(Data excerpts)
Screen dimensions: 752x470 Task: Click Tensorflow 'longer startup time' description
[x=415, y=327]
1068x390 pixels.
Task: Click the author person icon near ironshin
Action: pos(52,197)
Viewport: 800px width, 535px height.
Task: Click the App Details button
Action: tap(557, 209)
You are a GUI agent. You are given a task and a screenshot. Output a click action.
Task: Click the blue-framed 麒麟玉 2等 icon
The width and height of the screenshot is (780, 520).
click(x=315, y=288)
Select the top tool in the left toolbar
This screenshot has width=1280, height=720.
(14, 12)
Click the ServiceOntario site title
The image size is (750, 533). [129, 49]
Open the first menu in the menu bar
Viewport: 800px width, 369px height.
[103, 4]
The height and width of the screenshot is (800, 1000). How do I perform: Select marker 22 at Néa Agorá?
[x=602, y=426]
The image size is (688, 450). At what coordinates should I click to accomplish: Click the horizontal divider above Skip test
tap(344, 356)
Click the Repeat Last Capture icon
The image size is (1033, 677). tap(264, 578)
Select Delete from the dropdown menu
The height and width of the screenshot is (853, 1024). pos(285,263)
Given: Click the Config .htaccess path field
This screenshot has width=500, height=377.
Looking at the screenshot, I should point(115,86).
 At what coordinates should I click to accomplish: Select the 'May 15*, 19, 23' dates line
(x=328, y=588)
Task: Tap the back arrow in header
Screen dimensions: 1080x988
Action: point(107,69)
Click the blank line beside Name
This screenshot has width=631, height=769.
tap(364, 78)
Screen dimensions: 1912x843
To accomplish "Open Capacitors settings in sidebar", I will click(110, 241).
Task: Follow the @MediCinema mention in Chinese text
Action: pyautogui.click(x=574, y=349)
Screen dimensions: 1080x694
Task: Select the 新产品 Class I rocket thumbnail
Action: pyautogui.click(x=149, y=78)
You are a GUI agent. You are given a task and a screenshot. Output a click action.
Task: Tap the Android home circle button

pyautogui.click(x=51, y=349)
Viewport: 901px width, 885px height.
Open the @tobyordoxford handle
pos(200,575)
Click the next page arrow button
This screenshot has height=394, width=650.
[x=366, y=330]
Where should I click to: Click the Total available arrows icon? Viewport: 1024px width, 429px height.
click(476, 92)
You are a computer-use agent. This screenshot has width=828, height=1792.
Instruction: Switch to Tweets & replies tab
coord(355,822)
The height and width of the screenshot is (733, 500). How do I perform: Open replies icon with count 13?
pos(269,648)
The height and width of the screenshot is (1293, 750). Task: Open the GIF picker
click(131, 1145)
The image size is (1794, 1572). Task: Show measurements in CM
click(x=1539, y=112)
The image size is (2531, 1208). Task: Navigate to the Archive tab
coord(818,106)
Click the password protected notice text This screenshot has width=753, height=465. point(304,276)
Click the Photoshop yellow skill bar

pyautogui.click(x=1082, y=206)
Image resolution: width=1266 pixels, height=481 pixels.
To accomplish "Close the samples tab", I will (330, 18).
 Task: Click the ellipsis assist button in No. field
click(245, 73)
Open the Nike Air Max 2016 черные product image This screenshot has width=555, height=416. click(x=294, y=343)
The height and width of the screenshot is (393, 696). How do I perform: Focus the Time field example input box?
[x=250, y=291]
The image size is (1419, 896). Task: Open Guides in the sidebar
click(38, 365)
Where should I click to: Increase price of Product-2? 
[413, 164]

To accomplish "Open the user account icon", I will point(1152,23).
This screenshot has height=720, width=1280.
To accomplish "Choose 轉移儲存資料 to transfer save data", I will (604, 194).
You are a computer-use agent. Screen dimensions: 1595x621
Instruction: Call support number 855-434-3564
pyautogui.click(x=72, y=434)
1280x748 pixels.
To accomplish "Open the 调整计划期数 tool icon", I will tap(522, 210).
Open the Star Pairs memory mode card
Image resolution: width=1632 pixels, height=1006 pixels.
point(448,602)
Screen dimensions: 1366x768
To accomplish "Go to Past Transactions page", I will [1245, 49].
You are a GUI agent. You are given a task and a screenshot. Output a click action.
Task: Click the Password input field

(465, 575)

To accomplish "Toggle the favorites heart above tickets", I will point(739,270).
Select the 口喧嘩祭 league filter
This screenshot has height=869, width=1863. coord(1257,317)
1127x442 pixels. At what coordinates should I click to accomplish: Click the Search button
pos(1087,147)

### PROMPT
The required output is the entries from their opening line through the line holding "Task: Click the blue-framed 麒麟玉 2等 icon", repeated exactly, with both end lines kept.

### WORKED SOLUTION
Screen dimensions: 752x470 Task: Click Tensorflow 'longer startup time' description
[x=415, y=327]
1068x390 pixels.
Task: Click the author person icon near ironshin
Action: pos(52,197)
Viewport: 800px width, 535px height.
Task: Click the App Details button
Action: tap(557, 209)
You are a GUI agent. You are given a task and a screenshot. Output a click action.
Task: Click the blue-framed 麒麟玉 2等 icon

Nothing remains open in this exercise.